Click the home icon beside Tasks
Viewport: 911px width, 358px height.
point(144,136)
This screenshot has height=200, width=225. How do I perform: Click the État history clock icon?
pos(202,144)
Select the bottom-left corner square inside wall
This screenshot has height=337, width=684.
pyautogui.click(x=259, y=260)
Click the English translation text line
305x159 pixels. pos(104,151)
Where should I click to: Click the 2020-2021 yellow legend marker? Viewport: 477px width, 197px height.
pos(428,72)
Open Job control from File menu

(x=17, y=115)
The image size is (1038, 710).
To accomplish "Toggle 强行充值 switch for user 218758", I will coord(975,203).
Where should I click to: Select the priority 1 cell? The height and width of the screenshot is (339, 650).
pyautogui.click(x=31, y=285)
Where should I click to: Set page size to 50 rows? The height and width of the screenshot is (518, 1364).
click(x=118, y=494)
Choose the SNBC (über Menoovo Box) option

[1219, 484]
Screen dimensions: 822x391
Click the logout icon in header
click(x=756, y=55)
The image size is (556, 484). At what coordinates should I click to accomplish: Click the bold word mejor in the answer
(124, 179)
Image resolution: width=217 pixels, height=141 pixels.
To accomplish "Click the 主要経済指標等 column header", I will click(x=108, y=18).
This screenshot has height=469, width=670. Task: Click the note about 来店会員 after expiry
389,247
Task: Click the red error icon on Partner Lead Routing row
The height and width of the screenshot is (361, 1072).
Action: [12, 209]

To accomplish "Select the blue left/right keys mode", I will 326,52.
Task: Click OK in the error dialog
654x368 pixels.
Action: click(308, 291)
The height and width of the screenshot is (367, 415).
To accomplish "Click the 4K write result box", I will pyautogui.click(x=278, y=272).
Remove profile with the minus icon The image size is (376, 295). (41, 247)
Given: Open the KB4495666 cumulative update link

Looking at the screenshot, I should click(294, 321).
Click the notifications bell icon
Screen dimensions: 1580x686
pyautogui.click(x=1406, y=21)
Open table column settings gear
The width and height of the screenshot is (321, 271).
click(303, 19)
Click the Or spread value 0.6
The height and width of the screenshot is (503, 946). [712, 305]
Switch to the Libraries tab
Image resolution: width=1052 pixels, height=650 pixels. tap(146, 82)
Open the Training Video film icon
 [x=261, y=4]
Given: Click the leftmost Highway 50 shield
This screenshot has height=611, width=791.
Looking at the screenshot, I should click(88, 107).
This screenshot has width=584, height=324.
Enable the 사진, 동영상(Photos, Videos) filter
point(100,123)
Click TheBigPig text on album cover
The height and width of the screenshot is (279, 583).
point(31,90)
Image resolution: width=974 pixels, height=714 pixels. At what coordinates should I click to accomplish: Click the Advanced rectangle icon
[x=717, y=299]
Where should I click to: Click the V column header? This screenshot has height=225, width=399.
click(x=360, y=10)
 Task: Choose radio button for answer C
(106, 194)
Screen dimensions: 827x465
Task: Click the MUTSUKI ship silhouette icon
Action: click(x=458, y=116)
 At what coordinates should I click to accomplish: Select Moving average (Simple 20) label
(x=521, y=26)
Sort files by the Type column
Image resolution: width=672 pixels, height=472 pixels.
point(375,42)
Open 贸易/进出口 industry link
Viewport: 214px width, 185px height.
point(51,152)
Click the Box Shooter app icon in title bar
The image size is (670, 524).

--------------------

Copy the entries above exactly, leaving none out.

### Completed exercise:
Click the home icon beside Tasks
Viewport: 911px width, 358px height.
point(144,136)
This screenshot has height=200, width=225. How do I perform: Click the État history clock icon?
pos(202,144)
Select the bottom-left corner square inside wall
This screenshot has height=337, width=684.
pyautogui.click(x=259, y=260)
Click the English translation text line
305x159 pixels. pos(104,151)
Where should I click to: Click the 2020-2021 yellow legend marker? Viewport: 477px width, 197px height.
pos(428,72)
Open Job control from File menu

(x=17, y=115)
The image size is (1038, 710).
To accomplish "Toggle 强行充值 switch for user 218758", I will coord(975,203).
Where should I click to: Select the priority 1 cell? The height and width of the screenshot is (339, 650).
pyautogui.click(x=31, y=285)
Where should I click to: Set page size to 50 rows? The height and width of the screenshot is (518, 1364).
click(x=118, y=494)
Choose the SNBC (über Menoovo Box) option

[1219, 484]
Screen dimensions: 822x391
Click the logout icon in header
click(x=756, y=55)
The image size is (556, 484). At what coordinates should I click to accomplish: Click the bold word mejor in the answer
(124, 179)
Image resolution: width=217 pixels, height=141 pixels.
To accomplish "Click the 主要経済指標等 column header", I will click(x=108, y=18).
This screenshot has height=469, width=670. Task: Click the note about 来店会員 after expiry
389,247
Task: Click the red error icon on Partner Lead Routing row
The height and width of the screenshot is (361, 1072).
Action: [12, 209]

To accomplish "Select the blue left/right keys mode", I will 326,52.
Task: Click OK in the error dialog
654x368 pixels.
Action: click(308, 291)
The height and width of the screenshot is (367, 415).
To accomplish "Click the 4K write result box", I will pyautogui.click(x=278, y=272).
Remove profile with the minus icon The image size is (376, 295). (41, 247)
Given: Open the KB4495666 cumulative update link

Looking at the screenshot, I should click(294, 321).
Click the notifications bell icon
Screen dimensions: 1580x686
pyautogui.click(x=1406, y=21)
Open table column settings gear
The width and height of the screenshot is (321, 271).
click(303, 19)
Click the Or spread value 0.6
The height and width of the screenshot is (503, 946). [712, 305]
Switch to the Libraries tab
Image resolution: width=1052 pixels, height=650 pixels. tap(146, 82)
Open the Training Video film icon
 [x=261, y=4]
Given: Click the leftmost Highway 50 shield
This screenshot has height=611, width=791.
Looking at the screenshot, I should click(88, 107).
This screenshot has width=584, height=324.
Enable the 사진, 동영상(Photos, Videos) filter
point(100,123)
Click TheBigPig text on album cover
The height and width of the screenshot is (279, 583).
point(31,90)
Image resolution: width=974 pixels, height=714 pixels. At what coordinates should I click to accomplish: Click the Advanced rectangle icon
[x=717, y=299]
Where should I click to: Click the V column header? This screenshot has height=225, width=399.
click(x=360, y=10)
 Task: Choose radio button for answer C
(106, 194)
Screen dimensions: 827x465
Task: Click the MUTSUKI ship silhouette icon
Action: click(x=458, y=116)
 At what coordinates should I click to accomplish: Select Moving average (Simple 20) label
(x=521, y=26)
Sort files by the Type column
Image resolution: width=672 pixels, height=472 pixels.
point(375,42)
Open 贸易/进出口 industry link
Viewport: 214px width, 185px height.
point(51,152)
Click the Box Shooter app icon in title bar
The image size is (670, 524).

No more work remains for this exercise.